Sumber: Kompas.com | Editor: Adi Wikanto
KONTAN.CO.ID - Jakarta. PT Garuda Indonesia (Persero) Tbk tengah menghadapi masalah keuangan yang pelik. Tagihan utang Garuda Indonesia menumpuk dan menyebabkan perusahaan pelat merah ini berstatus penundaan kewajiban pembayaran utang (PKPU).
Mengutip materi paparan publik Garuda pada Desember 2021, total utang Garuda Indonesia telah mencapai US$ 9,8 miliar. Garuda Indonesia juga memiliki lebih dari 800 kreditur.
Namun dalam PKPU, tagihan utang Garuda Indonesia lebih besar lagi, mencapai Rp 198 triliun. Tagihan utang tersebut berasal dari 470 kreditur.
Besarnya utang Garuda Indonesia lantaran kesalahan manajemen lama. Menteri Badan Usaha Milik Negara (BUMN) Erick Thohir mengungkapkan ada kebiasaan yang salah dari Garuda Indonesia saat membeli pesawat.

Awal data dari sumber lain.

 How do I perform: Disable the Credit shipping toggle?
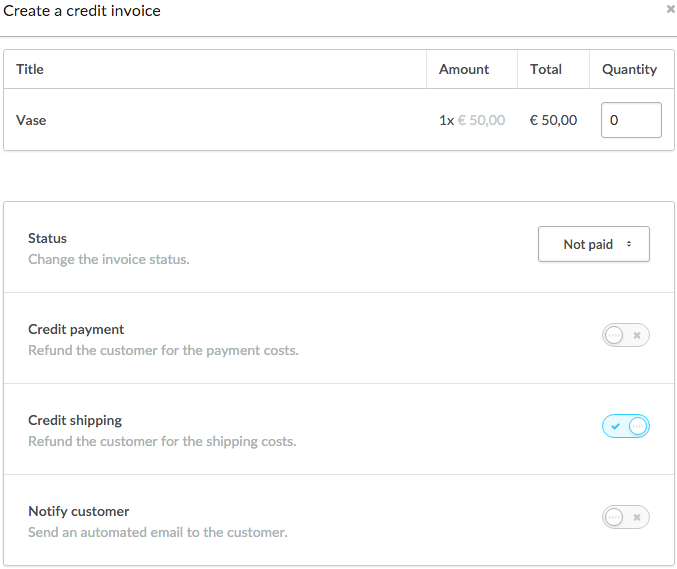626,426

Kebiasaan itu pada akhirnya berdampak pada krisis keuangan Garuda Indonesia. Ia mengatakan, manajemen lama Garuda Indonesia suka membeli pesawat terlebih dahulu, ketimbang menentukan rute penerbangan.

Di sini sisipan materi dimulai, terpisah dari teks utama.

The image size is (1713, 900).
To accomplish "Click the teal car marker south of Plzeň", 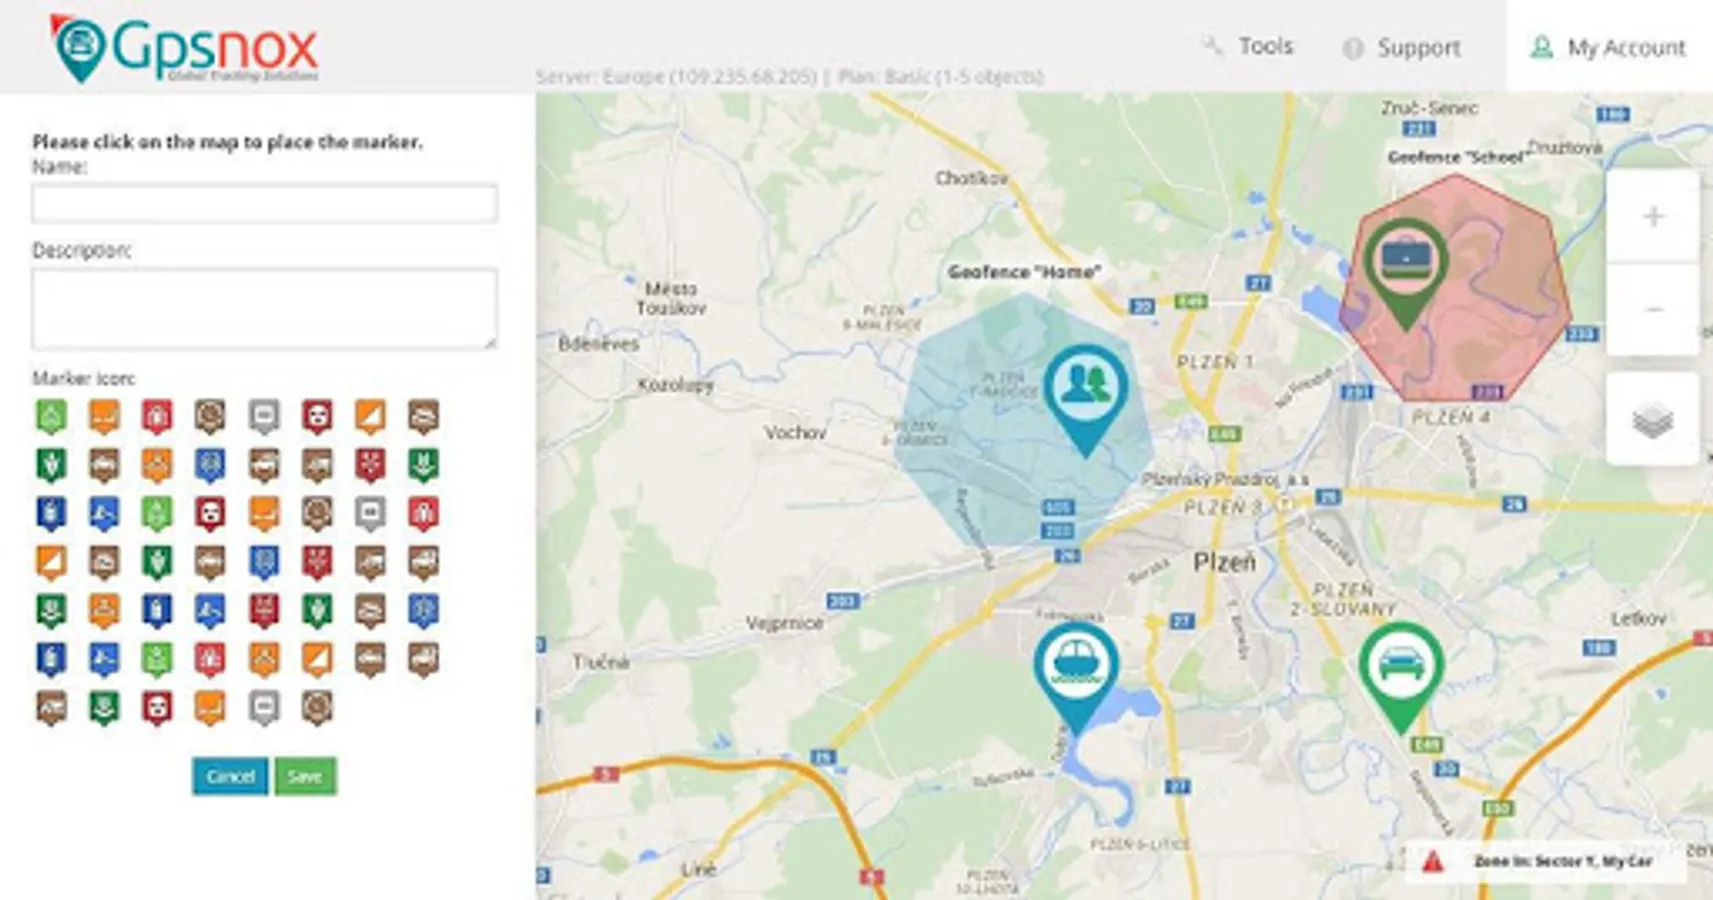I will point(1078,660).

Padahal kata dia, seharusnya perusahaan memetakan terlebih dahulu rute penerbangannya, baru membeli pesawat yang dibutuhkan sesuai dengan kondisi rute. "Setelah kami dalami, banyak pembelian ini, hanya beli pesawat, bukan justru rutenya yang dipetakan lalu pesawatnya apa. Jadi ini malah pesawatnya dulu, baru rutenya," ungkap Erick dalam wawancara di Sapa Indonesia Malam KompasTV, Selasa (11/1/2022).
Baca Juga: Bantu Garuda Indonesia (GIAA), Chairul Tanjung Akan Tambah Modal dan Cari Investor
Menurut dia, kebiasaan yang salah saat pembelian pesawat itulah yang terindikasi adanya tindakan korupsi yang dilakukan oleh manajemen lama Garuda Indonesia. Teranyar, Erick melaporkan dugaan tindakan korupsi pengadaan pesawat jenis ATR 72-600 tahun 2013 ke Kejaksaan Agung (Kejagung).

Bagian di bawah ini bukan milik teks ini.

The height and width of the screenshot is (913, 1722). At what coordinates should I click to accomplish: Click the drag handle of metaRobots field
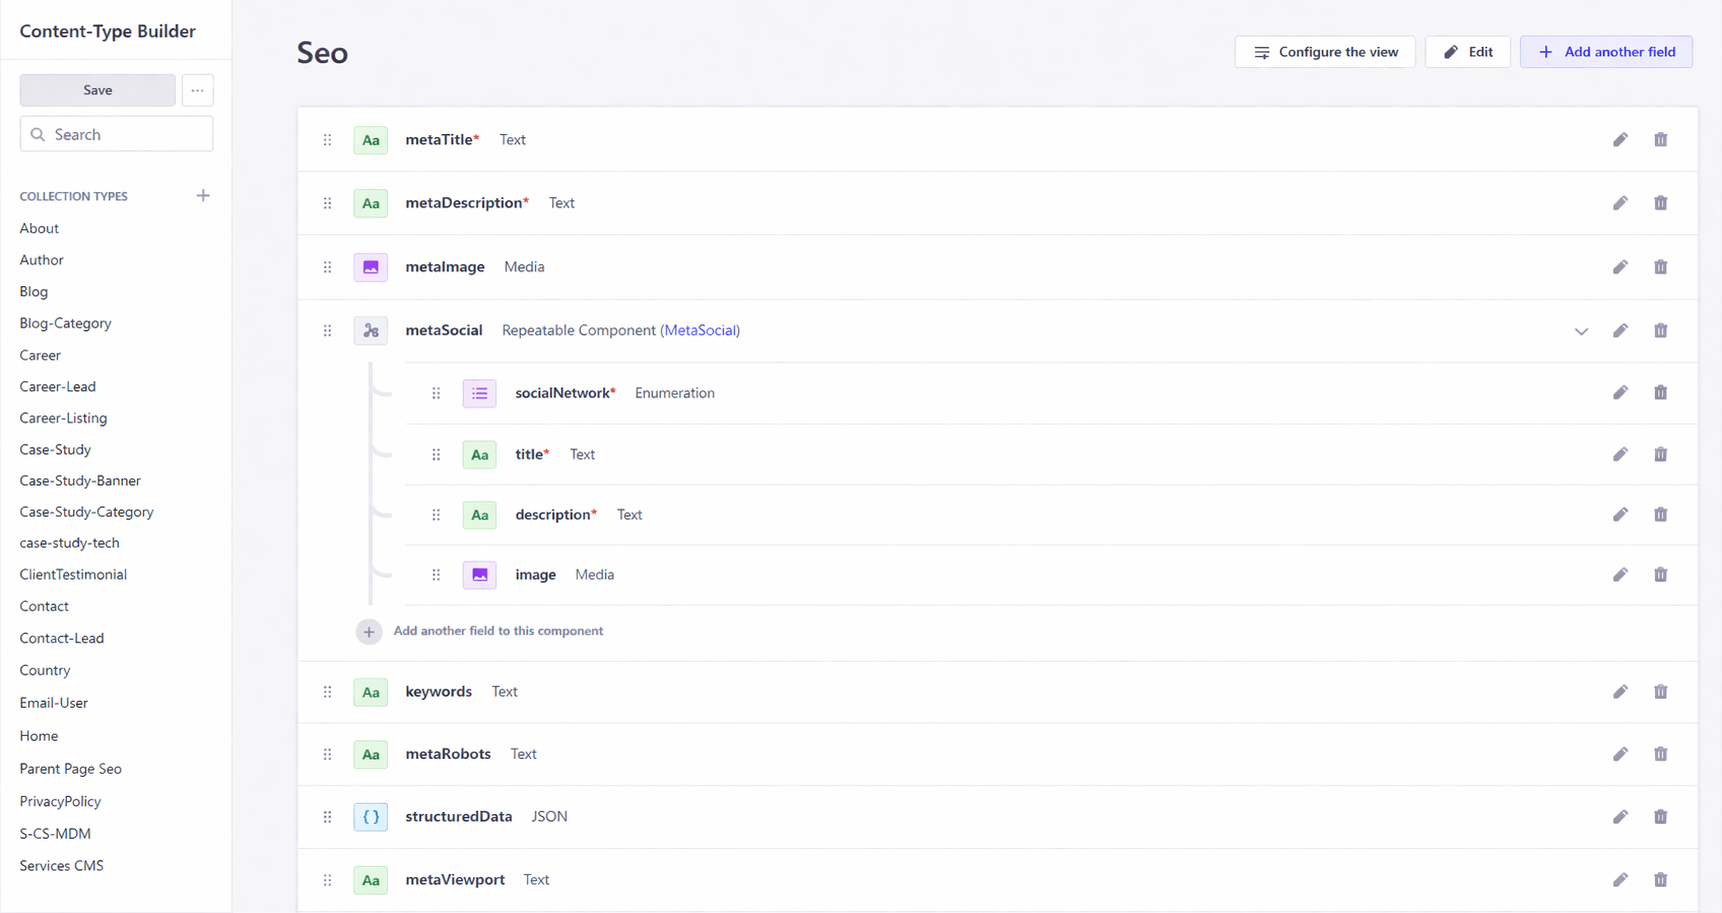pyautogui.click(x=327, y=754)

Dugaan korupsi ini dilakukan di era Direktur Utama Garuda Indonesia berinisial ES. Ia melaporkan tindakan korupsi itu berdasarkan hasil audit investigasi dari Badan Pengawasan Keuangan dan Pembangunan (BPKP).
"Kemarin kami sudah koordinasikan dengan Kejaksaan, nah hari ini kami resmi memberikan laporan secara audit investigasi," kata Erick.
Persoalan lainnya, lanjut dia, Garuda Indonesia kebanyakan membeli atau menyewa pesawat dengan jenis yang berbeda-beda. Alhasil penanganan perawatannya pun berbeda-beda dan membuat biaya perawatan jadi membengkak.
Erick mengungkapkan, Garuda Indonesia sempat beroperasi dengan 200 pesawat, yang kemudian turun menjadi 142 pesawat. Setelah terpukul akibat pandemi, jumlahnya kian berkurang menjadi kini beroperasi dengan 35 pesawat.
Di sisi lain, kata dia, manajemen lama juga banyak menyewa pesawat dari para lessor dengan harga yang tinggi atau kemahalan dibandingkan harga rata-rata dipasaran. "Jadi Garuda itu, lessor kita termahal mencapai 28 persen, sedangkan pesawat-pesawat maskapai lain itu 8 persen. Lalu Garuda banyak jenis pesawatnya sehingga operasionalnya pun lebih mahal," jelasnya.
Ia mengatakan, permasalahan di internal Garuda Indonesia itu semakin memburuk ketika pandemi Covid-19 membuat industri penerbangan terpukul. Oleh sebab itu, Erick menilai, pandemi menjadi momentum perbaikan di tubuh maskapai pelat merah itu.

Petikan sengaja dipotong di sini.